I don't normally expect any bird activity in the Garden until well into November but today a nuthatch turned up and investigated the empty feeder.I have put a bulk order in with Haiths, hopefully he will return and I won't get food rotting in the feeders as has happened when I have tried feeding early in the season before.
I haven't done much birding during the summer but a recent visit to the Forest of Dean did result in a close encounter with a wild boar. I was in the sculpture park on an old raiway embankment when I heard a boar grunting just below me a few yards away. I couldn't see him as the undergrowth was very thick but from the volume it was about the same distance as you would be from a pig at a city farm. I moved a little down the path before leaning over the fence to see if I could spot him but without luck. I did see a small heard of fallow deer later on though. Earlier in the day I had stopped at Brierley to have a look at the beaver release. I did manage to see a beaver dam but no animals.

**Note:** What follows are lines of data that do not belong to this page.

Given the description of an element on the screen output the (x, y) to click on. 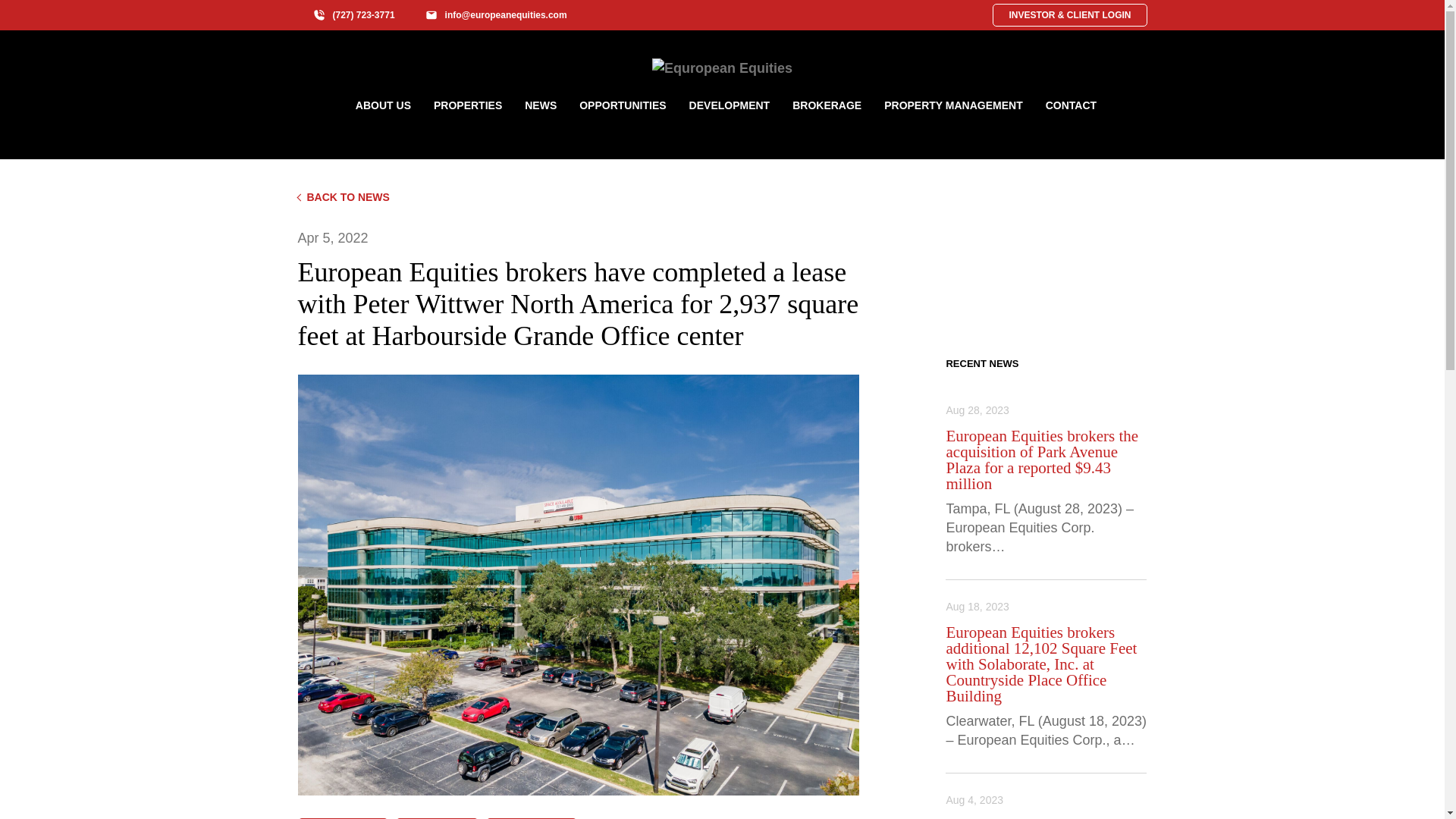
NEWS (540, 105)
DEVELOPMENT (729, 105)
BACK TO NEWS (722, 197)
OPPORTUNITIES (622, 105)
ABOUT US (383, 105)
BROKERAGE (826, 105)
PROPERTY MANAGEMENT (953, 105)
CONTACT (1070, 105)
PROPERTIES (467, 105)
Given the description of an element on the screen output the (x, y) to click on. 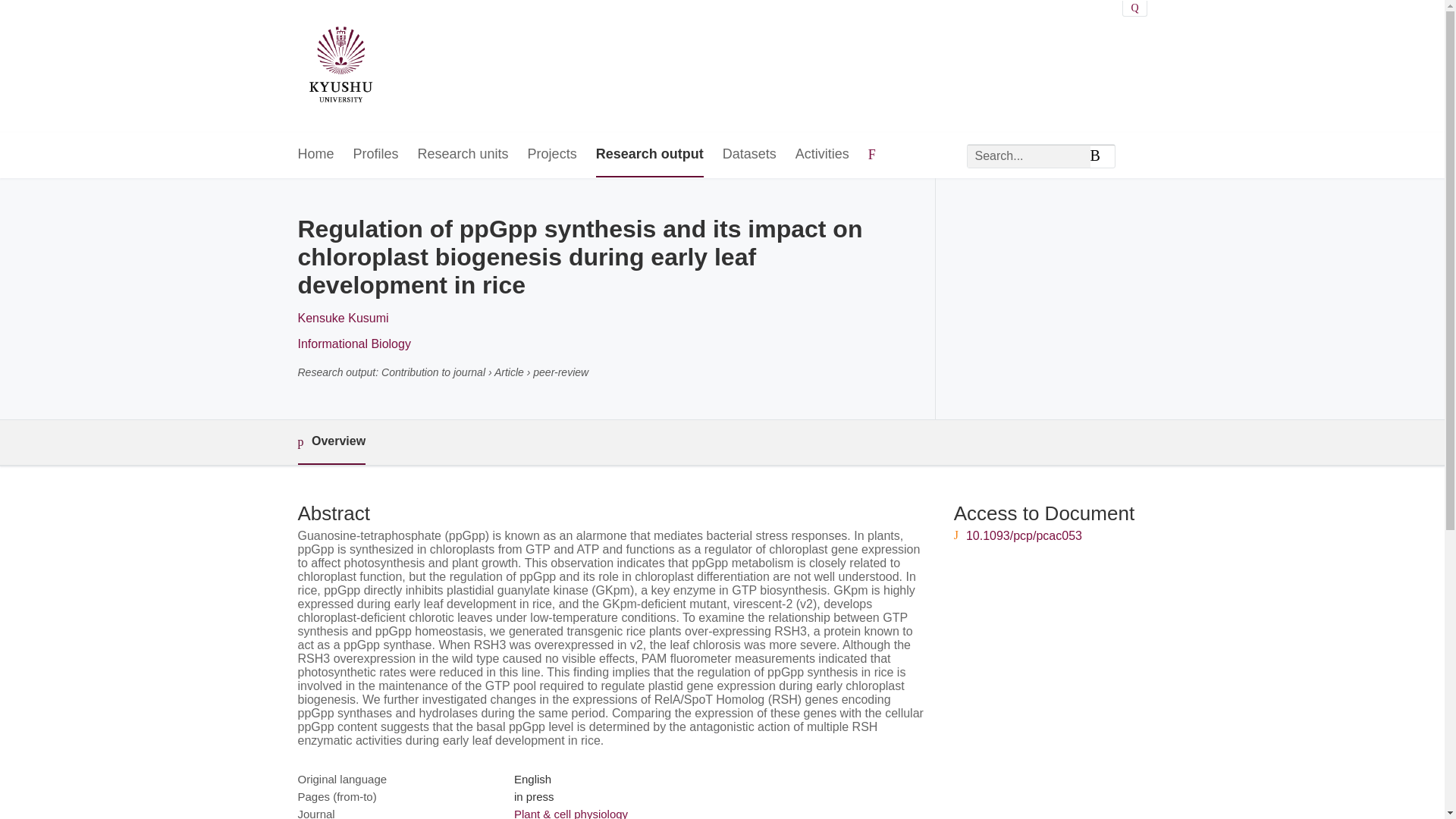
Datasets (749, 154)
Kensuke Kusumi (342, 318)
Profiles (375, 154)
Overview (331, 442)
Informational Biology (353, 343)
Research units (462, 154)
Activities (821, 154)
Research output (649, 154)
Projects (551, 154)
Given the description of an element on the screen output the (x, y) to click on. 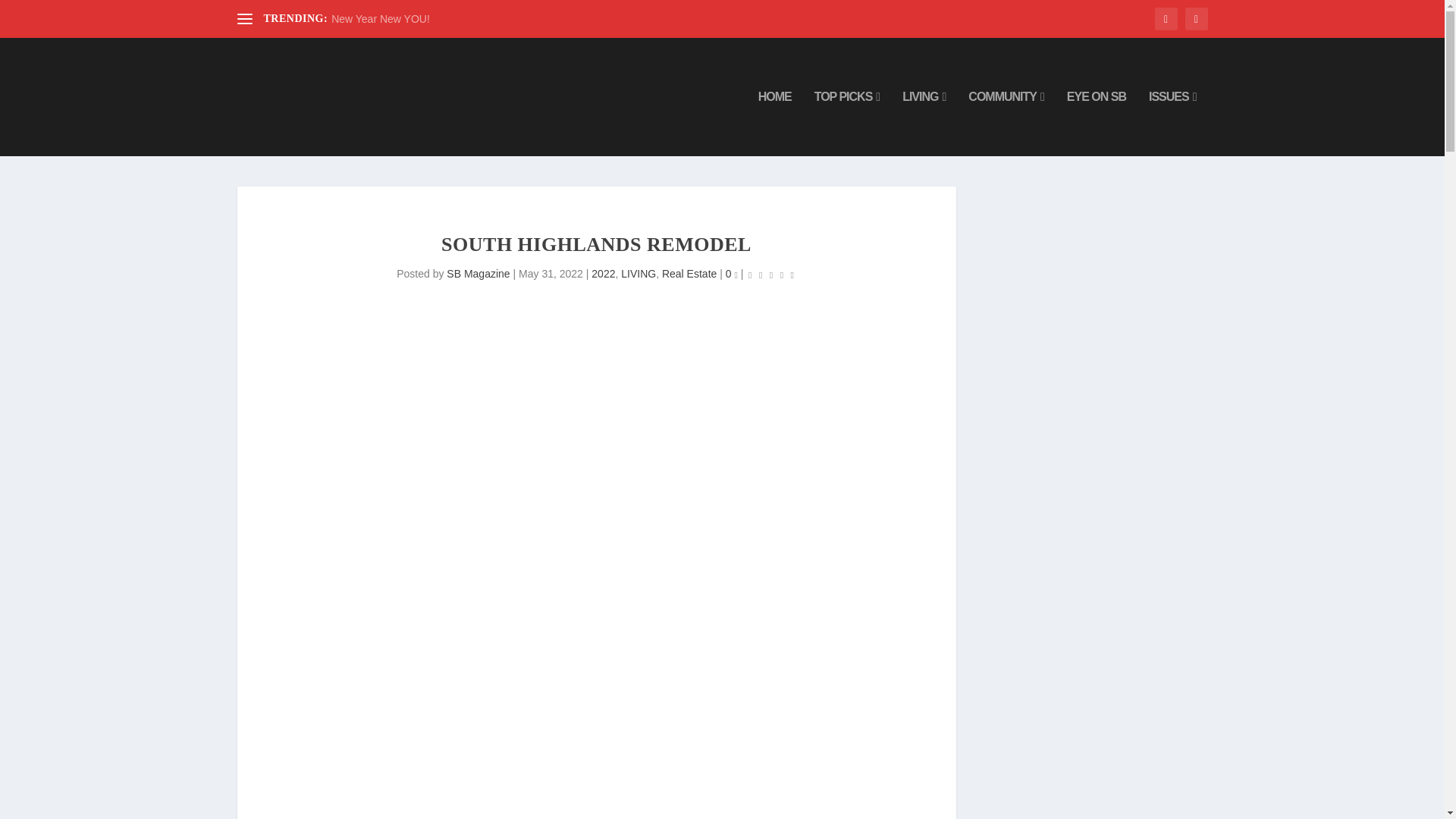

With some cold dry weather there has been a lot of activity on the feeders this weekend. With three different robins visiting the garden there have been fewer fights than I would have expected. The sight of the weekend has been a robin regularly visiting the starling feeder with a pair of beady eyes peeping over the top of the fat bar. As I had run out of sunflower hearts I topped up the ground hopper with pinhead oatmeal which seems to have been very popular. I even had a song thrush inside the cage which is a first. Althogther the weekend has included goldfinches, chaffinches, great tits, blue tits, coal tits, marsh/willow tit (I must learn how to distinguish those), blackbird, song thrush, robin, dunnock and wood pigeon. Unusually for this area a heron also flew across the garden during the day. I haven't seen any long tailed tits or greenfinches around here for a while and there wasn't a single house sparrow around during the weekend.